Forming identity through relating experience to craft

-- By DawitAklilu - 22 Feb 2021

Section I: Introduction

Identity. The formative themes of our life that make us ourselves. As a child, I remember Sunday family gatherings where my family elders would all cram shoulder to shoulder on plastic chairs that would line the walls while the children were shuffled into the tiny bedrooms where we would pass the time playing games. While I loved a good excuse to “catch ‘em all”, I began to feel drawn towards the conversations just across the door. As I grew, I went from being a passive spectator to an active participant, making use of my broken Amharic to keep up. These conversations brought about two perspectives within me, one as an Ethiopian and the other as an American. At times these perspectives would collide, especially in living room corners, yet their willingness to engage with the cultural gap between the two parts of me gave me a sense of belonging and an idea of how my two worlds interact and impact my hybrid identity. Yet, as I grew things became complicated. In a world dominated by stereotypes and false assumptions it can feels as though we are not always in total control of the picture of us that goes out into the world. For me, this was especially true in the classroom where my inquisitive nature and love of learning was rebuked for not fitting everyone else’s neat social pecking order.

Section II: An experience

I remember like it was yesterday, my first day in a new school. I walked into my science class. We were learning about the periodic table and our teacher was asking questions to gauge our knowledge. Being the diligent student, I had already gotten a leg up on the rest and answered in rapid succession, much to the surprise of my classmates.

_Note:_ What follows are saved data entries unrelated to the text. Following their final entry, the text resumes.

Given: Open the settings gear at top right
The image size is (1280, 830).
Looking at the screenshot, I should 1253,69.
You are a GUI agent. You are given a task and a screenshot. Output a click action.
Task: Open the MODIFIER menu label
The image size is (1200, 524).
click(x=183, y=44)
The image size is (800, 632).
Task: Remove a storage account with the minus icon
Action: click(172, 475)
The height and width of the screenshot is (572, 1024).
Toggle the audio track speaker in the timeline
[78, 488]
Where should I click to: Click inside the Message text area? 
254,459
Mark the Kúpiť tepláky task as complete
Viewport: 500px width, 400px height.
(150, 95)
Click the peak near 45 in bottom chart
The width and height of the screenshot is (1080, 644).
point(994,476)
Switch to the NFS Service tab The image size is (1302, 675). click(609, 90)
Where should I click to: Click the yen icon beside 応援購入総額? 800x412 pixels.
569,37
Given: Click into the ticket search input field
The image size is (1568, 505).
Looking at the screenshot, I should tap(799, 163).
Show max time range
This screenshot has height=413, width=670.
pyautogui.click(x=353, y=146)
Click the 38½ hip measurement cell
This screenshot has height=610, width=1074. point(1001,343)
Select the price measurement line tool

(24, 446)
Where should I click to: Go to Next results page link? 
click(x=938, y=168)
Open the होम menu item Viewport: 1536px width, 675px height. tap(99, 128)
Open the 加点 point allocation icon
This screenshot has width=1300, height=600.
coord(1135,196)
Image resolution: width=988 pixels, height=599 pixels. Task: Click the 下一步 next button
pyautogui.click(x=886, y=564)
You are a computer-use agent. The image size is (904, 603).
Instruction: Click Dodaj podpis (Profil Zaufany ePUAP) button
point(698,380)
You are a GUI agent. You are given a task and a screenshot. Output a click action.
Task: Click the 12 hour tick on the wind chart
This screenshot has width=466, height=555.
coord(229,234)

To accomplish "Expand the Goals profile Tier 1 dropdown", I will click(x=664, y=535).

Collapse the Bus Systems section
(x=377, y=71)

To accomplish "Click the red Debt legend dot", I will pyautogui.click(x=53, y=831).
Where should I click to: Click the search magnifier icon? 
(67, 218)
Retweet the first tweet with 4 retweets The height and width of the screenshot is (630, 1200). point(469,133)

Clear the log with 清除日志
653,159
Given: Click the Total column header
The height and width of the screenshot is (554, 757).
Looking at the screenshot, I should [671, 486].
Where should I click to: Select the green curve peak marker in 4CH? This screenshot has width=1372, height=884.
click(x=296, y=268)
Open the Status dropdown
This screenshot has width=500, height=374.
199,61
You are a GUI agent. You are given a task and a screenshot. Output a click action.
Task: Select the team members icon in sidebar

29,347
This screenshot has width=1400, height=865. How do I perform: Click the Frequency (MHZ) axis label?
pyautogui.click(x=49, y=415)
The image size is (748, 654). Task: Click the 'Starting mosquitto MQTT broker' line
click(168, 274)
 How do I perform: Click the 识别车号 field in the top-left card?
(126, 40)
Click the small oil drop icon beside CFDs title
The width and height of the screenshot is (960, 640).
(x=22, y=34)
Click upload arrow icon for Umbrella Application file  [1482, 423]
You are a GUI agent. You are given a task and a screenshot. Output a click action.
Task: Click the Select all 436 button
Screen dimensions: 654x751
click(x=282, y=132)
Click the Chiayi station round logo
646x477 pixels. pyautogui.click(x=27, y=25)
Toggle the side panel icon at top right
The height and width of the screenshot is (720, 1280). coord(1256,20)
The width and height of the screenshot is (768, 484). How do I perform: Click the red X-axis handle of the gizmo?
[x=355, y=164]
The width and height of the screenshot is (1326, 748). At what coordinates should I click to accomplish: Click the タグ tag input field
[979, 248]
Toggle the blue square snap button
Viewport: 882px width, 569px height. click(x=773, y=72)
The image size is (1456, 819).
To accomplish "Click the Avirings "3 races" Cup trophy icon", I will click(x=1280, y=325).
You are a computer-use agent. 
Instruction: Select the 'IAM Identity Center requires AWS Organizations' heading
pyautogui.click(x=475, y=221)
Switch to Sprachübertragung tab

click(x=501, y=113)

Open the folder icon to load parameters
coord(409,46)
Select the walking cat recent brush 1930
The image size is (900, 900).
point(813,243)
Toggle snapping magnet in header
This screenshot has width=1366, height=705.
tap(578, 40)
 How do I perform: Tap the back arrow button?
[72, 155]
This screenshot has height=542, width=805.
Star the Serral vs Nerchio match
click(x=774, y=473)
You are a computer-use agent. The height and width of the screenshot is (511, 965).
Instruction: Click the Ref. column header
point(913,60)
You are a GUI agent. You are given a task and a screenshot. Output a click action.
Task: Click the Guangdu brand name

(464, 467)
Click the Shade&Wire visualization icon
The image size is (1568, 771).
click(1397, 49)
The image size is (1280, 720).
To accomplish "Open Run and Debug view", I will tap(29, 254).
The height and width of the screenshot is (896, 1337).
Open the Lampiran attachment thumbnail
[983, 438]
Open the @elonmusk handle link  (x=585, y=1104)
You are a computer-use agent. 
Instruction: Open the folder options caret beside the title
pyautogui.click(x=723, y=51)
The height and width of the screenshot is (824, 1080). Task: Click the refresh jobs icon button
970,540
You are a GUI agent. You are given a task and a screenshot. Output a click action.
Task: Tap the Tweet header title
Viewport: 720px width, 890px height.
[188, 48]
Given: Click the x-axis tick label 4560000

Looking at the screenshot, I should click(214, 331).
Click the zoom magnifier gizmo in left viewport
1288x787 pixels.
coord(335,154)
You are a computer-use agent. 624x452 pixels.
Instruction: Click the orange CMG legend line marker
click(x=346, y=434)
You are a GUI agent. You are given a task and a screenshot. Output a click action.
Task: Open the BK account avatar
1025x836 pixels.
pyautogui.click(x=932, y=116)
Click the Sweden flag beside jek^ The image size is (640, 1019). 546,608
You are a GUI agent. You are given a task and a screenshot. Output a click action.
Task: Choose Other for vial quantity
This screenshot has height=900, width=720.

However, their astonishment wasn’t caused by my knowing the answers but rather because it was the “Black Kid” was smart.

I remember the words distinctly.

“How does he know, he’s black."

I look to the other side of the room, in a part of the room that was kept in the dark, her eyes piercing and reflecting her undisputed truth. It left me at a loss for words. From then on my classmates called me “whitewashed,” their faces smiling with a shade of ignorance which in the moment was comforting but over time grew to feel demeaning and degrading.

Section III: Forming identity through the object of my work

For some, the story I just told sounds all too familiar. And for others, the experience may have been being told that you were too “outspoken” or that you weren’t “man” enough. Whatever it is, we have all at one point or another found ourselves in a contest with society in which we feel like we slowly and steadily lose agency over our identity. This can prove, as we all have felt, prove to be an emotionally and mentally exhausting and in some cases, violent.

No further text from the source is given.